Slack action url validation rejects templated URLs in AlertmanagerConfig since prometheus-operator 0.88

[r0bj]

Is there an existing issue for this?

• I have searched the existing issues

What happened?

Description

In prometheus-operator v0.88 an additional validation was introduced for Slack action URLs. After upgrading, an existing AlertmanagerConfig that previously worked now fails validation due to the new URL regex check.

Steps to Reproduce

I have a slackConfigs action that uses Go templating to build a Silence link dynamically depending on alert status and labels:

slackConfigs:
  apiURL:
  - actions:
      - type: '{{ if eq .Status "firing" }}button{{ end }}'
        text: '{{ if eq .Status "firing" }}Silence{{ end }}'
        url: '{{ if eq .Status "firing" }}{{ .ExternalURL }}/#/silences/new?filter=%7B{{ range .CommonLabels.SortedPairs }}{{ if ne .Name "alertname" }}{{ .Name }}%3D"{{ .Value }}"%2C%20{{ end }}{{ end }}alertname%3D"{{ .CommonLabels.alertname }}"%7D{{ end }}'

After upgrading prometheus-operator, applying this config now fails with:

spec.receivers[3].slackConfigs[0].actions[0].url: Invalid value: "{{ if eq .Status \"firing\" }}{{ .ExternalURL }}/#/silences/new?filter=%7B{{ range .CommonLabels.SortedPairs }}{{ if ne .Name \"alertname\" }}{{ .Name }}%3D\"{{ .Value }}\"%2C%20{{ end }}{{ end }}alertname%3D\"{{ .CommonLabels.alertname }}\"%7D{{ end }}": spec.receivers[3].slackConfigs[0].actions[0].url in body should match '^https?://.+$'

It looks like the CRD validation is applied to the raw, unrendered template string, so the value doesn’t start with http:// or https:// yet and therefore fails the regex.

Expected Result

I expected that templated URLs (e.g. using {{ .ExternalURL }} or other Go templates) would still be allowed, just like before the upgrade, since Alertmanager itself will render those templates at runtime into a valid https://… URL.

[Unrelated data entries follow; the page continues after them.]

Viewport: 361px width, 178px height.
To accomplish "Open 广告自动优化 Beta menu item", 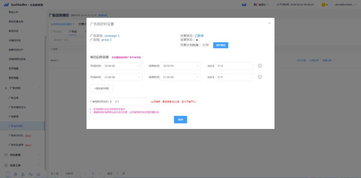I will pyautogui.click(x=20, y=136).
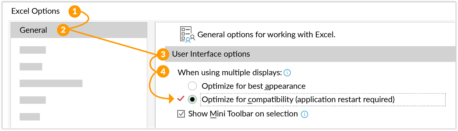The width and height of the screenshot is (458, 131).
Task: Select Optimize for compatibility radio button
Action: point(193,99)
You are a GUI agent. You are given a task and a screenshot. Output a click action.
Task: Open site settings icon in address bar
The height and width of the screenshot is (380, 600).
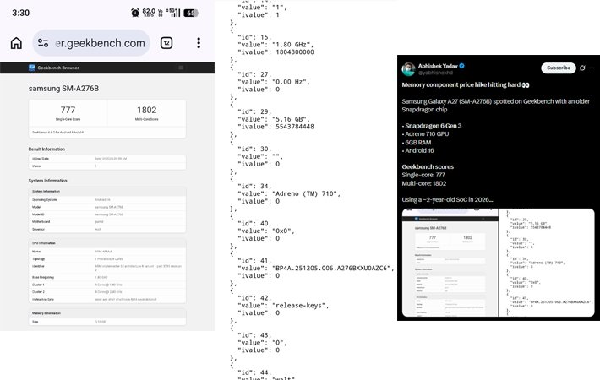44,43
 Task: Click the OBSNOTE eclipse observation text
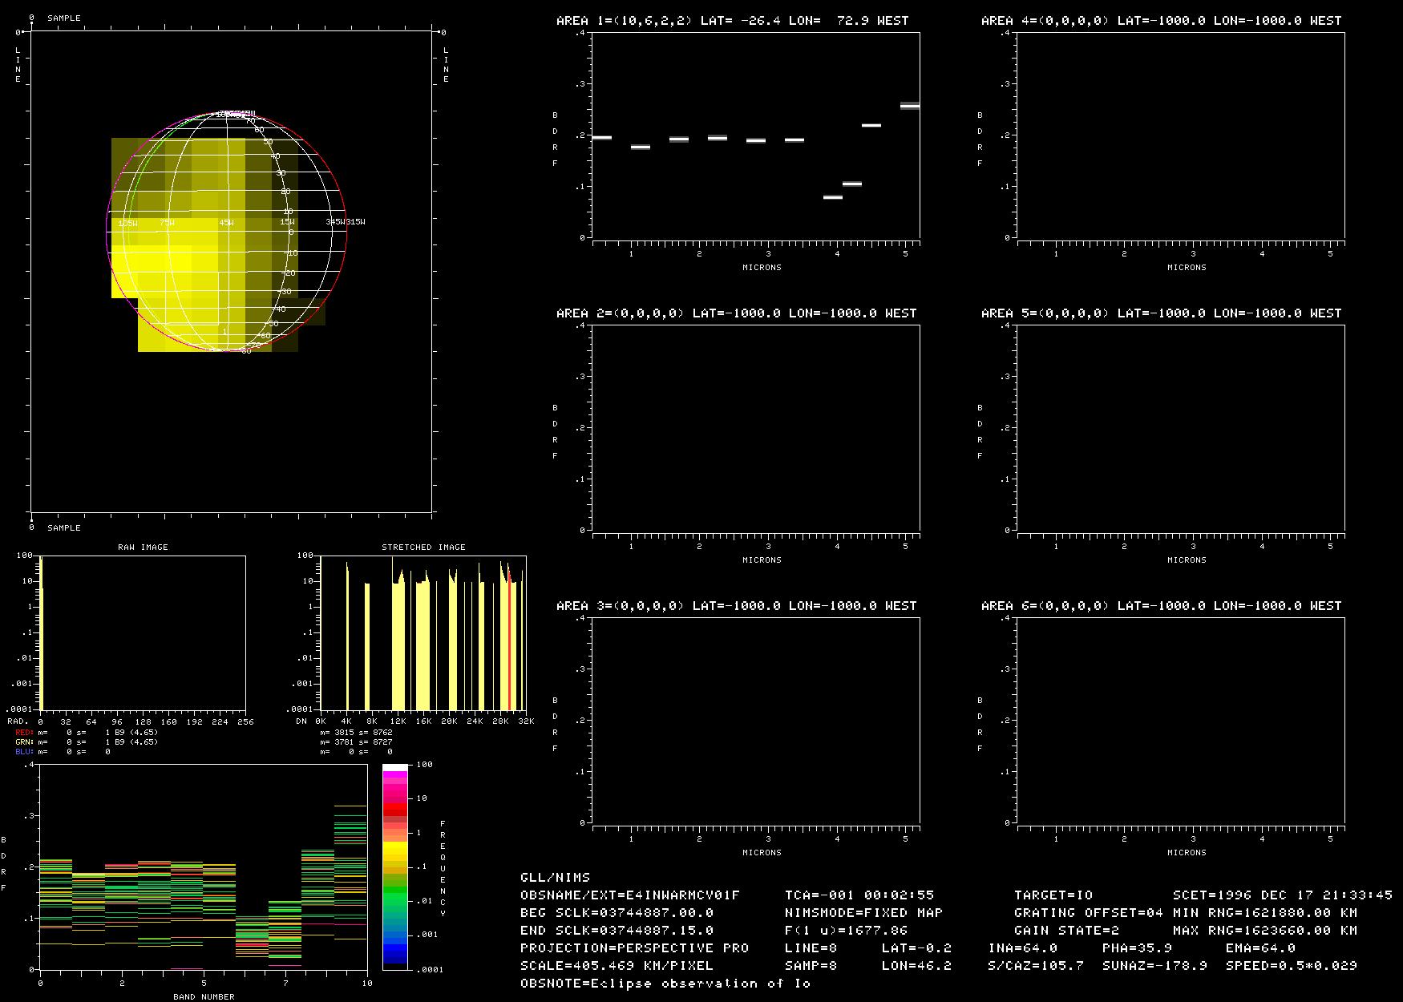(x=665, y=984)
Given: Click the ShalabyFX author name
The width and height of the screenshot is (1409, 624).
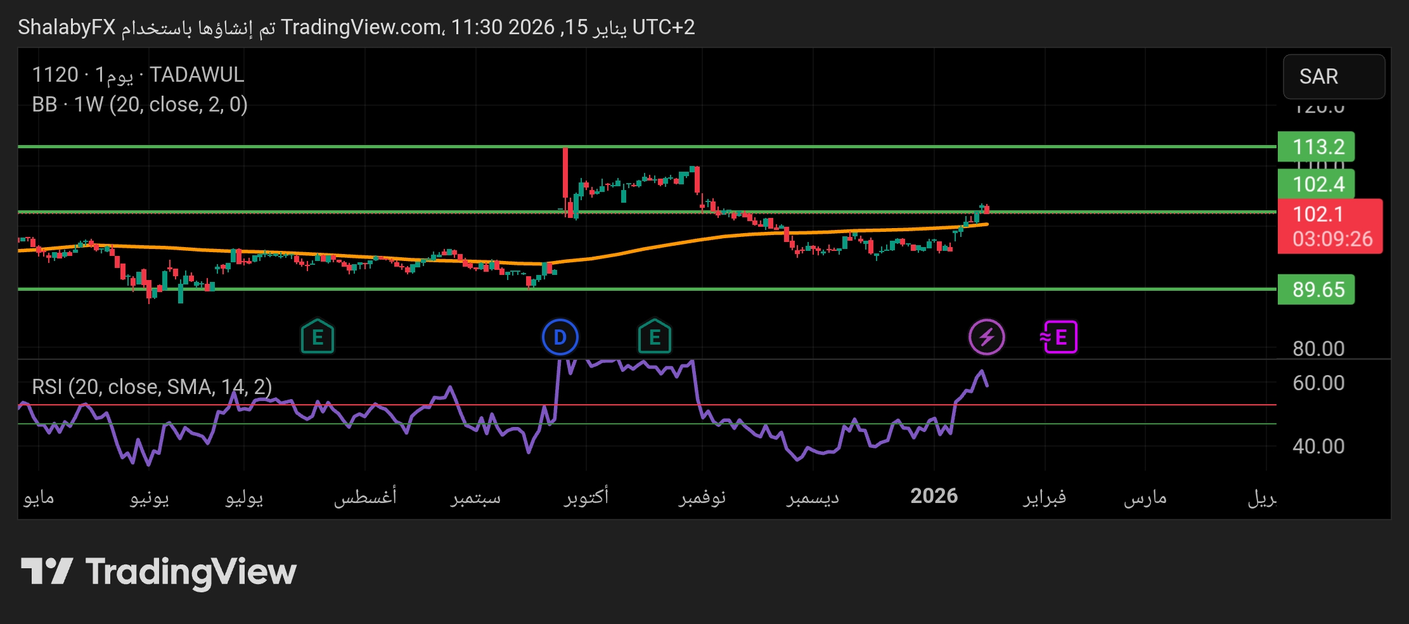Looking at the screenshot, I should [x=67, y=27].
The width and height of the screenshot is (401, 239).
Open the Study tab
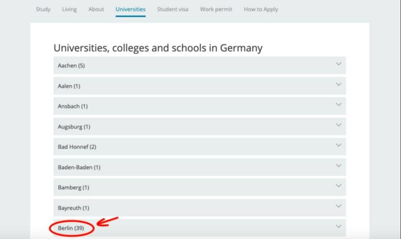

In other words, I expected the operator to accept templated URL strings that will become valid URLs when rendered.

Actual Result

• The operator validates spec.receivers[].slackConfigs[].actions[*].url against ^https?://.+$ before template rendering.
• Any templated URL that does not literally start with http/https in the raw string is rejected, even though it is a valid URL at runtime.

Why this is a problem
• It breaks existing configurations that rely on Go templating to build URLs dynamically (e.g. Silence links or links using .ExternalURL).
• It forces users to hardcode full URLs instead of using Alertmanager’s templating capabilities.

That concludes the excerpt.